— Texto de origem —
*****

Logo após o 11 de Setembro, a crise do antrax, de origem nunca clarificada, fez criar mecanismos de vigilância, controlo estatístico e detecção que envolvem redes hospitalares públicas e privadas e profissionais de saúde treinados e interligados. Mas hoje os especialistas temem sobretudo uma pandemia de gripe aviária. Como vem alertando a OMS - Organização Mundial da Saúde, basta que o virus que até aqui tem feito vítimas no Extremo-Oriente adquira capacidade de transmissão entre seres humanos e enfrentaremos a pandemia mais desvastadora de sempre. Quarentenas, fechos de aeroportos, portos e fronteiras implicarão a ruptura do comércio e viagens, da actividade económica à escala planetária e afectarão também a segurança global nas capacidades das forças armadas e policiais, operações de paz, etc. Só os EUA podem vir a ter entre 200.000 a 16 milhões de mortos; neste "worst case scenario", se falhar a produção a tempo de uma vacina eficaz.
Esse falhanço não é hipótese académica. Porque nem a Administração Bush, nem nenhum governo, disponibilizam recursos financeiros suficientes para produzir vacinas e apetrechar as infra-estruturas de saúde para uma pandemia (no ano passado, foram o Canadá e a Alemanha quem valeu aos EUA para fornecimento de uma normal vacina anti-gripe). Produzir uma vacina é díficil, caro e leva tempo - pelo menos seis meses. E mesmo que se produzissem vacinas a tempo para a Europa, América do Norte e Japão, milhões de pessoas em países em desenvolvimento ficariam por vacinar. Uma corrida a vacinas implicaria uma terrível triagem em cada país e global: que critérios determinariam quem seria vacinável?

*****

— Dados brutos —
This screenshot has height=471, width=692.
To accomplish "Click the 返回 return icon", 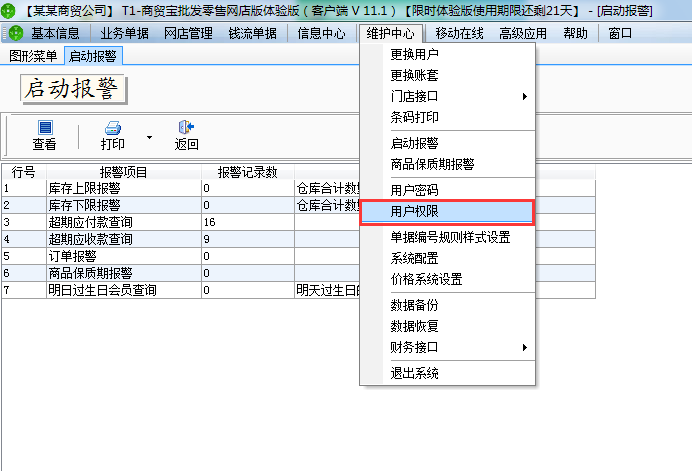I will pos(186,127).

*****

— Tarefas a realizar —
a – De acordo com o texto de origem, quanto tempo leva, no mínimo, a produção de uma vacina?
b – Explique por que razão, segundo o texto de origem, o falhanço na produção a tempo de uma vacina eficaz não é uma hipótese académica.

— Lista de respostas —
a – Leva pelo menos seis meses.

b – Nem a Administração Bush nem nenhum outro governo disponibilizam recursos financeiros suficientes para produzir vacinas e apetrechar as infraestruturas de saúde para uma pandemia. Além disso, produzir uma vacina é difícil, caro e leva pelo menos seis meses.